The Zenith Star
A sudden light in the empty sky. A gift, a warning or a lie?
Introduction
A night sky deprived of the dance of flickering starlight. No constellations. No myths. No lingering stories waiting to be shared.
The heavens had grown silent and what remains is the suffocating blackness overhead, draped in the dusty shroud of the frayed, withered veil. The moon still limps along its path, pale and sickly, like a witness that no longer cares.
Distant. Disappointed.
This is what the night has become: a vast nothingness, a humming void that echoes in every survivor's heart.
And then, in that black canvas, a light suddenly appears.
A single crimson star. A flicker of grandeur. A spark that rises through the Abyss and sears itself into the sky - straight overhead, no matter where you stand. It doesn’t move. It doesn’t blink. And yet somehow, it feels like it sees you.
It’s comforting, in the way a lie can be.
A brief moment of direction.
An anchor in a world that spins on a shattered compass.
A light that shouldn't be
I was ten the first time it came. The world was still fresh from breaking. We huddled in the ruined village, eyes turned skyward, though none of us knew what to expect. The night was too dark. Too empty. Then a crimson star blazed straight overhead. It didn’t move. It just… waited. For three days it stayed, and I remember how scared everyone was. What new horror was this? I wasn’t afraid, though. Back then, I thought it was a miracle.
A promise that felt a lot like hope.
Seven years later, the star came again. This time, my eyes weren’t as wide; there were more questions than awe. The world had eaten hope and spat pain back in my face too many times. But still, the red miracle didn’t hurt us - not like everything else did. So, on the last day, we celebrated. It felt strange. Out of place. We sang. We smiled.
Some even dared to dream.
The star returned once more, when I was twenty-four. This time we waited for it, holding our breath in fear it wouldn’t come. But it did. And a sigh of relief ran through all of us. We were tired. Broken from the waiting. We needed a miracle.

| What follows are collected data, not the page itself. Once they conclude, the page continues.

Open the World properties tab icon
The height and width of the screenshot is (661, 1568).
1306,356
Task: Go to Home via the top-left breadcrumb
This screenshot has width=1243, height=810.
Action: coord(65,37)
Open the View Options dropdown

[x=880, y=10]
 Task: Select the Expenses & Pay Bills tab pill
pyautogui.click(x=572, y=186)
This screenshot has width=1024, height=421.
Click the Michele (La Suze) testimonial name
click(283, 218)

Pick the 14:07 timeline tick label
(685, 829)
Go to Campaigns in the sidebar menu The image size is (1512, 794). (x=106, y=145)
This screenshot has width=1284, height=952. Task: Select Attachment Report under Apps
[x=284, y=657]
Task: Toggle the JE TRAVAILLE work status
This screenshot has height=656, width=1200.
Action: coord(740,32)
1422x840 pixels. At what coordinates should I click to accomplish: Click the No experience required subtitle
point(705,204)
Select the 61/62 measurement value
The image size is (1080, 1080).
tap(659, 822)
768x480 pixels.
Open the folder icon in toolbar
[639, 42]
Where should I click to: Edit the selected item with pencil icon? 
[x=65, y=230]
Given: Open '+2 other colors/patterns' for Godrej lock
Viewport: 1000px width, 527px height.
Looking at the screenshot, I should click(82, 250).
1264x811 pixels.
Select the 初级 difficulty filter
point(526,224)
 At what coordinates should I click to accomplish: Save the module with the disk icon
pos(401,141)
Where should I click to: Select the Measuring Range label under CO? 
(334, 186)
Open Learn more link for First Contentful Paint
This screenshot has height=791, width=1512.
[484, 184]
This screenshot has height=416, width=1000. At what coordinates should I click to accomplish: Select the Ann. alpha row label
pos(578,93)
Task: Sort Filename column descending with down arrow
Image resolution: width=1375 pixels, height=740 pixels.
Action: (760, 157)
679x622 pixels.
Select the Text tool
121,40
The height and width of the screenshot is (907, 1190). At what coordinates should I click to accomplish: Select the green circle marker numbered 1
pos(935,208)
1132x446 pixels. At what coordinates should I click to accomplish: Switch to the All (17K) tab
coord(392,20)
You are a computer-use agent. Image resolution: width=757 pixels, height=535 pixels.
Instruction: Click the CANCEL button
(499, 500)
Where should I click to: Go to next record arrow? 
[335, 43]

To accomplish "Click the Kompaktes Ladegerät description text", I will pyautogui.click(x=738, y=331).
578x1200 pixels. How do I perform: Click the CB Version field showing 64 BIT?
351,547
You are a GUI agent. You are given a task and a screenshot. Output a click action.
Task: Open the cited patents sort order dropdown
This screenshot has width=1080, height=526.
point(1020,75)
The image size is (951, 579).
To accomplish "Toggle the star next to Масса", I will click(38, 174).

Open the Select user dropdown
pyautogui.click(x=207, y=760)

Its light was like the calm before the storm. The breath before the fall.
In a few years, it will come again. I’m already dreaming of it. Life has become cruel, but maybe it’s worth enduring, if only to see that magical light one more time.
I don’t know what I’d do if the Zenith Star refused to appear.
If it doesn’t come back...
I don’t think I will either.
At the Zenith
The Zenith Star appears once every seven years, without warning or reason. It tears across the sky in a breath, then halts, dead center above the heads of all who look for it.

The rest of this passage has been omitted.